On 12 September, a healthy baby boy was born on board MV Aquarius, a search and rescue vessel run in partnership between MSF and SOS Méditerranée. He was born in international waters to Nigerian parents, who named their baby Newman Otas.
The baby’s parents, Otas and Faith, and two older brothers, Victory (seven years old) and Rollres (five years old), were rescued from an overcrowded rubber boat 24 hours earlier. Currently, 392 people are on board MV Aquarius after two rubber boats were rescued and one transfer was accepted. 155 people on board are under 18 years of age, 141 of them traveling alone without a parent or guardian accompanying them. There are 11 children under five years of age and now four babies younger that one year.
“I was very stressed on the rubber boat, sitting on the floor of the boat with the other women and children,” the baby’s mother Faith recounts. “Panicking that I would go into labor, I could feel my baby moving; he would move down and then move back up again. I had been having contractions for three days.”

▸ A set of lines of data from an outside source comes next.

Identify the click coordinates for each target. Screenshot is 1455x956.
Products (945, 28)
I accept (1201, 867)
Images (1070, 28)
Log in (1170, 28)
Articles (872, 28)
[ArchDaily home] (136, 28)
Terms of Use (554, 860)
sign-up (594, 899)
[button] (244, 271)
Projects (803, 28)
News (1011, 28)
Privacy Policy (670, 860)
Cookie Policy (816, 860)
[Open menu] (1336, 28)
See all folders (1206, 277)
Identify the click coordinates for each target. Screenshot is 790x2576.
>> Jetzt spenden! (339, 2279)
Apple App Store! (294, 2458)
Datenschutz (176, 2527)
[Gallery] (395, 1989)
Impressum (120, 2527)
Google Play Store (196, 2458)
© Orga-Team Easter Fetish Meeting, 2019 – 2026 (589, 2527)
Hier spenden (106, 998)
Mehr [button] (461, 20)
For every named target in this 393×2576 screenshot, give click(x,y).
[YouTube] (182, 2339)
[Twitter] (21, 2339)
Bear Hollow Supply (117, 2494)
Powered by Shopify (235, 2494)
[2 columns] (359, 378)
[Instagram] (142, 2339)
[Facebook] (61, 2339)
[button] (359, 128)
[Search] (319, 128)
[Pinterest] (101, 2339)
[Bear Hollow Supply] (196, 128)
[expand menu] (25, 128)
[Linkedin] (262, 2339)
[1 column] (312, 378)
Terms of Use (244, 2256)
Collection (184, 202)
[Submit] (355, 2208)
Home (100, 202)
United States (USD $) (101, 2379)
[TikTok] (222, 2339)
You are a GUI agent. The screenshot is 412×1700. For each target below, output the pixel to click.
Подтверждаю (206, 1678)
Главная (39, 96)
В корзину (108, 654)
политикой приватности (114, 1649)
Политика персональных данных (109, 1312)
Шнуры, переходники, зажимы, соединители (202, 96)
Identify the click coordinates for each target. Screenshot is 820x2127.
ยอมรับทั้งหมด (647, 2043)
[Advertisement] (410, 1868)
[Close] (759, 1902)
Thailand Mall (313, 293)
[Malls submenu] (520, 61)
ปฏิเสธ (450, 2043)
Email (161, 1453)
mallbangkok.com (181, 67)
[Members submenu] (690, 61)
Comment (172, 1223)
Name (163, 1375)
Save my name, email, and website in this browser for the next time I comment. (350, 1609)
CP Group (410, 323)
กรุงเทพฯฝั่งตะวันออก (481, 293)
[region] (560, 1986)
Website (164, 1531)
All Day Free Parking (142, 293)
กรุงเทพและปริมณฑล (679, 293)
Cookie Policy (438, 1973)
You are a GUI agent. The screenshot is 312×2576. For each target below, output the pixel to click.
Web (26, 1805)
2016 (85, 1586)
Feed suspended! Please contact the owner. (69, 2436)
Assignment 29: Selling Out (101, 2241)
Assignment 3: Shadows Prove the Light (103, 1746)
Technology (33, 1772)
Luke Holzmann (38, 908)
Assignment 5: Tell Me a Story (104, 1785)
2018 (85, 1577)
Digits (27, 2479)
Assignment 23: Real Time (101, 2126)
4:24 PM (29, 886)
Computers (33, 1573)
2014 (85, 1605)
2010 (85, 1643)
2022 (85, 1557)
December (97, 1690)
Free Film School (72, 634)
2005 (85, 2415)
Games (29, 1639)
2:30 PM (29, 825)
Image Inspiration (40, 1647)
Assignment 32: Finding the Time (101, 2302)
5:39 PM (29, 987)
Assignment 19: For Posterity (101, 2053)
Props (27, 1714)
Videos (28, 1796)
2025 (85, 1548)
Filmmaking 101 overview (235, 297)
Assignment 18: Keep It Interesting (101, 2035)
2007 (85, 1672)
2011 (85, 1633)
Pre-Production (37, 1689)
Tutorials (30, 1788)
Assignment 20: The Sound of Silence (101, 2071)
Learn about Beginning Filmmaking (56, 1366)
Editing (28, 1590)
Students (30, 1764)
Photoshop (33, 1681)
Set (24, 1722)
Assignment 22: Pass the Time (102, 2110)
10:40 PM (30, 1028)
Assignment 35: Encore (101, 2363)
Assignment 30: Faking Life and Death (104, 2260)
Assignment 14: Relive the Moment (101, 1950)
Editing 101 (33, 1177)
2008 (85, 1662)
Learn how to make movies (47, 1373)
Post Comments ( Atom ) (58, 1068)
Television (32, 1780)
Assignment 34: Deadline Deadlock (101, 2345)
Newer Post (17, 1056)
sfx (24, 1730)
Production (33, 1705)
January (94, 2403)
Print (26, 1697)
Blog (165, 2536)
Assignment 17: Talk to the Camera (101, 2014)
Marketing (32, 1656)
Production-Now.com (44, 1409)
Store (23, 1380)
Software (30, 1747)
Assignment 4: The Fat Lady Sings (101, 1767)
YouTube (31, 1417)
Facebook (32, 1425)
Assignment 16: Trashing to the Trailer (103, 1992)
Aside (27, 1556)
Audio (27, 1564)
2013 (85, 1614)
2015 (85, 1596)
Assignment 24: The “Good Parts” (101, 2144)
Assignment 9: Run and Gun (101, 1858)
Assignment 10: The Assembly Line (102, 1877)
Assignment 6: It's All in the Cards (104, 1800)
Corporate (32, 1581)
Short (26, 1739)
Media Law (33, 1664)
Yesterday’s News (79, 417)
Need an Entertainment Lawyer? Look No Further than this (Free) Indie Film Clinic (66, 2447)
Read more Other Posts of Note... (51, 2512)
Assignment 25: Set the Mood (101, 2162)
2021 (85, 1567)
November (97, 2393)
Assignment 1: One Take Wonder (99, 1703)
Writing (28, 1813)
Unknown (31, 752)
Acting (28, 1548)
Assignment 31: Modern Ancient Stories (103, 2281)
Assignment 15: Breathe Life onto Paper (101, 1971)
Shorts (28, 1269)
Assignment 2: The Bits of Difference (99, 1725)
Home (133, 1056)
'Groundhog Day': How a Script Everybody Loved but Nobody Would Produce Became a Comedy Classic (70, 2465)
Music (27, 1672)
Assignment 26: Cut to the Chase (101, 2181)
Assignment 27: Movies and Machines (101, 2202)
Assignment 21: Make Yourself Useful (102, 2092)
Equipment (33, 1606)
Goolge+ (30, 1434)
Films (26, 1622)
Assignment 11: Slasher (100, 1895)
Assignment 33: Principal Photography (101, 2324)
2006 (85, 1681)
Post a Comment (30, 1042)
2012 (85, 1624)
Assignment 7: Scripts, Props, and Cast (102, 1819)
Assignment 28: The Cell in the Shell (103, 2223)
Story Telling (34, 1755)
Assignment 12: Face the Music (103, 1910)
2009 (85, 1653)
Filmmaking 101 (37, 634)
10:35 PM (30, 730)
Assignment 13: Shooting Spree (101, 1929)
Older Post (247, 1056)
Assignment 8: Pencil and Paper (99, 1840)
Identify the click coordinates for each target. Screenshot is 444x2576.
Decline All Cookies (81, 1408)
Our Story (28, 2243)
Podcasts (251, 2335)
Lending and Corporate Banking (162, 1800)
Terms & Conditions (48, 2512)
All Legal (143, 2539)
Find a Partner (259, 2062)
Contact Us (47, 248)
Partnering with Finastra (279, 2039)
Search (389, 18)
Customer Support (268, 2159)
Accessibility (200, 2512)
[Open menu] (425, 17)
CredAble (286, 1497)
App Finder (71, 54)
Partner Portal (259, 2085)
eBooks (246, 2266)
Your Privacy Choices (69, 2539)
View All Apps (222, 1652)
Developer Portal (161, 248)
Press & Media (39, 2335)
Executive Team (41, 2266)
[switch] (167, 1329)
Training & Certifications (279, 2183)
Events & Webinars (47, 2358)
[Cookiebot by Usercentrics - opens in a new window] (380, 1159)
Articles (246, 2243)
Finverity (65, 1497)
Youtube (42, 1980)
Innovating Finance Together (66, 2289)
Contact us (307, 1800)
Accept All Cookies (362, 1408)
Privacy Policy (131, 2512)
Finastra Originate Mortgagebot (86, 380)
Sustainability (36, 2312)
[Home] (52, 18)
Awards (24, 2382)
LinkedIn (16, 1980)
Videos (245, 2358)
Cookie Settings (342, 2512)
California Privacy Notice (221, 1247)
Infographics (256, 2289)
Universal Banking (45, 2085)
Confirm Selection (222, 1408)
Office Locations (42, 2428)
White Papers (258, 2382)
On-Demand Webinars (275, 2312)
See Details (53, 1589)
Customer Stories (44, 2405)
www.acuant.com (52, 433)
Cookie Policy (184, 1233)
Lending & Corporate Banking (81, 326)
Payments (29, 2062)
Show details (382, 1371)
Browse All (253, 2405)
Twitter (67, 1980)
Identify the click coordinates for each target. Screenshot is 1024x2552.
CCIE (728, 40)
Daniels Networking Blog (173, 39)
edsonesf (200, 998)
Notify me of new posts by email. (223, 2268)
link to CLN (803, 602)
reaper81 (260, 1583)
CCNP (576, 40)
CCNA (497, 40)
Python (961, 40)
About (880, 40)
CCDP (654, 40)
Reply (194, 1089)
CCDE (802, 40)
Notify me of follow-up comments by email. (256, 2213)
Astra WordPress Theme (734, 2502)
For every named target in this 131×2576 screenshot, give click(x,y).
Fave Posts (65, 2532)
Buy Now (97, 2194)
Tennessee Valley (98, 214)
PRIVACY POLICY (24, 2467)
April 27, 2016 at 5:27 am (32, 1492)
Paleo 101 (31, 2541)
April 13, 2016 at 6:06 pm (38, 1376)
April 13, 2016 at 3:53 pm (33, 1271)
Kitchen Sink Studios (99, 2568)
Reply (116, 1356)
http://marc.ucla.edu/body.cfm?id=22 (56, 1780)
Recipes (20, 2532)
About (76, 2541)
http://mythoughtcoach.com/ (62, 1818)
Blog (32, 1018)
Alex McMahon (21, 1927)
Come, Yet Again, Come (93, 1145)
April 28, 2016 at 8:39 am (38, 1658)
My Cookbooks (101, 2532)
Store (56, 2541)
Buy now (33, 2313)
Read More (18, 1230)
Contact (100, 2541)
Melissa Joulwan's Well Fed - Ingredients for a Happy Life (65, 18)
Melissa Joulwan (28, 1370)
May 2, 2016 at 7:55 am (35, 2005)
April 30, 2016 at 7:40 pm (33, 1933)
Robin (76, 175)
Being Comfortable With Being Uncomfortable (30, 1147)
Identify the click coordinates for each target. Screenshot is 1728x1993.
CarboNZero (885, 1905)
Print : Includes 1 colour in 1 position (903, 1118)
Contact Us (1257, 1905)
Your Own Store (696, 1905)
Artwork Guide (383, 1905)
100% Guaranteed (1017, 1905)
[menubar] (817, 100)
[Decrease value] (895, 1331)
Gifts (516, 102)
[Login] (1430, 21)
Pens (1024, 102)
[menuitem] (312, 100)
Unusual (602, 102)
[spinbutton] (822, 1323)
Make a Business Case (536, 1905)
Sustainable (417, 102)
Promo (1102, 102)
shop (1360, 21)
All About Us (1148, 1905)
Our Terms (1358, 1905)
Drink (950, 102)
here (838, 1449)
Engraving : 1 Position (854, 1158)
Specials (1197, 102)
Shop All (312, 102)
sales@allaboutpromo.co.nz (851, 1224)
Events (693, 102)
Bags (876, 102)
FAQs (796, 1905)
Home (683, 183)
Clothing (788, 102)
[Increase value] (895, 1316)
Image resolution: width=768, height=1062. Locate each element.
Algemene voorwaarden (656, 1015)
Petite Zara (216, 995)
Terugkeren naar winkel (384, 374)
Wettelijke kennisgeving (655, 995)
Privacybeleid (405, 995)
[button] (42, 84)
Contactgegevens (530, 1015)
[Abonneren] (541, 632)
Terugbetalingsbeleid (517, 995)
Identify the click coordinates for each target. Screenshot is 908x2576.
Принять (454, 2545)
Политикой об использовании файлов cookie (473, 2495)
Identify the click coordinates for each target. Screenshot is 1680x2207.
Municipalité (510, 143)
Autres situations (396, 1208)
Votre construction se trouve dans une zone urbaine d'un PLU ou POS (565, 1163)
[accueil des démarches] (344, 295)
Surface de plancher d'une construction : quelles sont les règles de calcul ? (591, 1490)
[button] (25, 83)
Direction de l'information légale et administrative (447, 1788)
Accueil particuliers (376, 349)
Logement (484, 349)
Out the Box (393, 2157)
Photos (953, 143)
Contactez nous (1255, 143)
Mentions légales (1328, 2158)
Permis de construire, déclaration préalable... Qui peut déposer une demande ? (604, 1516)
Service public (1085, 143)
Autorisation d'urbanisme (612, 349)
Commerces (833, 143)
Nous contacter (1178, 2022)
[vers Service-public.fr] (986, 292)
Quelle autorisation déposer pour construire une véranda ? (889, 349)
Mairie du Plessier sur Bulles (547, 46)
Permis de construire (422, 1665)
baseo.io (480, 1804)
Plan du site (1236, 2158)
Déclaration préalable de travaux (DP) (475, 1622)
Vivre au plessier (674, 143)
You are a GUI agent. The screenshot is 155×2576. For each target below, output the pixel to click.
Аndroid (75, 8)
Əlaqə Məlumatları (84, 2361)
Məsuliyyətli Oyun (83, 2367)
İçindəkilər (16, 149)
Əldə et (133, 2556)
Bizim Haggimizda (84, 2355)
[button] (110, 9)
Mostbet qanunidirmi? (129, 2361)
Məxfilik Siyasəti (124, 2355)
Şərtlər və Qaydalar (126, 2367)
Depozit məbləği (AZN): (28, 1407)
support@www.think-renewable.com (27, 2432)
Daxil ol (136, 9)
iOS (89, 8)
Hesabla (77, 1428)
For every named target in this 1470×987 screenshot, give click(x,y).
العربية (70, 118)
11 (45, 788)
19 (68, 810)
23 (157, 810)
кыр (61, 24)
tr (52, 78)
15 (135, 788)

MSF midwife, Jonquil Nicholl, delivered the baby: “A very normal birth in dangerously abnormal conditions. I am filled with horror at the thought of what would have happened if this baby had arrived 24 hours earlier – in that unseaworthy rubber boat, with fuel on the bottom where the women sit, crammed in with no space to move, at the mercy of the sea. And 48 hours previously they were waiting on a beach in Libya not knowing what was ahead of them. How can this still this still happen in 2016? That families, vulnerable people, pregnant women, tiny babies and unborn babies are forced to risk their lives in the Mediterranean Sea when they should be receiving assistance and protection.”
Since the beginning of the operations on 21 April 2016, MSF teams onboard the Dignity I, Bourbon Argos and Aquarius (in partnership with SOS Méditerranée) have rescued 12,003 people during 89 different rescue operations.